I also finished up another padfolio today, except for the closure. I bought another kind of magnet to try, but now that it's home, it seams a little thick. I may just go with velcro again on this one. Pictures to come...

Sunday, June 20, 2010

Father's Day

It occurred to me that I reference my mother quite often here, but not my father. Different sort of relationship that struggled a bit. Dad knew how to deal with his boys, but then this little girl came along, and he was at a bit of a loss. Well, if nothing else, he could teach me to fish, and we spent many weekends walking and driving along the rivers of Montana. This is one of my favorite pictures of him, taken in April 1977 long after I'd left home and no longer accompanied him on these fishing expeditions.

Didn't matter the weather, dad liked to go on these trips and practically refused to come home without at least one fish. He didn't like being outfoxed and he didn't like easy catches. He particularly like snagging cutthroat trout because they were such fighters. The fish in this picture, according to the back, is "Dad's prize catch - biggest ever Dolly Varden Trout, 23-1/2" nearly 5 lb, on fly pole with night crawler. Near Cascade camp, Clarksfork River, Montana, St Regis Cutoff." See, that reference to the fly pole is important. Others fished that river with spinning rods & lures set up to handle the larger catches. Using a regular pole and worms was much more challenging in Dad's estimation.

Dad was at his fishing best later in the season when he could use that fly pole as it was truly intended. He'd don waders, tie on a dry fly and feed out the line while rhythmically whipping the pole back and forth ala scenes out of "A River Runs Through It." And then he'd land that fly perfectly to float under overhanging branches shading a hole he just knew held a fish or two. And he was usually right.

So here's to you, Dad.

Saturday, June 19, 2010

Bonnie Griffith Pastels

As always, ArtWalk was well attended and I really enjoyed the energy as I visited the various venues. I also realized I need to get downtown more. I discovered two new galleries and wondered when another one I'd been in last summer had vacated its highly visible corner location. Here's my friend Bonnie in front of some of her beautiful pastels.

And here's a little 4 x 6 pastel she presented me as a gift. I'm a lucky girl.

Friday, June 18, 2010

Dreary Day Progress

Yesterday was another cold, rainy, dreary day, so not only did more knitting get done, more machine quilting got done. In fact, here is the string quilt all quilted and ready for binding. I know, I know, you can't really see the quilting so here's the back::

When I first got my Viking Sapphire and saw the programmed curvy stitch represented as a quilting stitch, I admit I scoffed. But now I am unscoffing. I really like how it has worked on this particular quilt and the back looks really cool.

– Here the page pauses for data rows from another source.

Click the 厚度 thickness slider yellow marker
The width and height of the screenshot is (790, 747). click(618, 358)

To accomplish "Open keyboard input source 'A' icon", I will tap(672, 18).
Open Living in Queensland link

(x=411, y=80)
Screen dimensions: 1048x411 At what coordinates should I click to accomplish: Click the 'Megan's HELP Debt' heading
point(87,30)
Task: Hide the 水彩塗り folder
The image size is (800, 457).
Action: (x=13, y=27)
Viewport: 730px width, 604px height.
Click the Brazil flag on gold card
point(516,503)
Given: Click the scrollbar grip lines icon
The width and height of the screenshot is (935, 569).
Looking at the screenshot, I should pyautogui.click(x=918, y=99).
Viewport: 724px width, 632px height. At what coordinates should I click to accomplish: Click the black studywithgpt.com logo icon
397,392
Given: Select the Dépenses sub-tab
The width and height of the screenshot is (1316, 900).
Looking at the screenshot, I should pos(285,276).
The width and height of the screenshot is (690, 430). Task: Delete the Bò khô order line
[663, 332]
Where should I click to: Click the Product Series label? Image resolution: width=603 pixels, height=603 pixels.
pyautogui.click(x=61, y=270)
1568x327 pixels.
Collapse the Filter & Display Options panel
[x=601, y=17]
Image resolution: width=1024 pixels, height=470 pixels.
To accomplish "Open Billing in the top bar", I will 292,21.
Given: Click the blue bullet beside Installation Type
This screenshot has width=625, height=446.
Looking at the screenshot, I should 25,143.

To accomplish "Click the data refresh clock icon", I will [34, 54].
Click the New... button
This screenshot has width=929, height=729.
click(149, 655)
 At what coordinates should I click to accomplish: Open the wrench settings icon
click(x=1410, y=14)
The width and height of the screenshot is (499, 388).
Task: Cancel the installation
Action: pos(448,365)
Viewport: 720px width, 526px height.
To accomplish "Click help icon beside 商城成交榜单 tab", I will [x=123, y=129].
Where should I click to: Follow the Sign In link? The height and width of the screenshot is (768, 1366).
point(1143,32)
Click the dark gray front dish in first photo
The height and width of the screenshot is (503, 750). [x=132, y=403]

Today has been a much better day - not a lot warmer, but sans rain, and with the occasional sunbreak as you can see from the pictures above. Plus, my Walla Walla pastel artist friend Bonnie Griffith is in town for the opening of ArtWalk. I passed on ArtWalk this year, but Bonnie gamely applied and was accepted. See her work at the Panhandle Bank - the same venue I exhibited at last year. I met her for lunch today, we viewed the "Found Objects" exhibit at the Power House, and then I brought her home to see some of my art. Now I'm off to go see her exhibit and the rest of ArtWalk. Yes, a better day indeed!

Wednesday, June 16, 2010

Moebius Knitting

I said I needed something to kind of tweak my imagination and this Moebius knitting is doing it. It boggles my mind even as I knit round and round and watch it happening. You are knitting from the center out instead of the usual one end to the other, knitting both outer edges at the same time. In the picture above, you can probably easily see that I would be knitting around the outside of the circle, but at the arrow where I indicate the cables cross, I suddenly am knitting along the inside of the circle, which now flips to become the outside circle. Technically, this scarf that I am making will have only one side - the method creates a continuous Moebius loop or band.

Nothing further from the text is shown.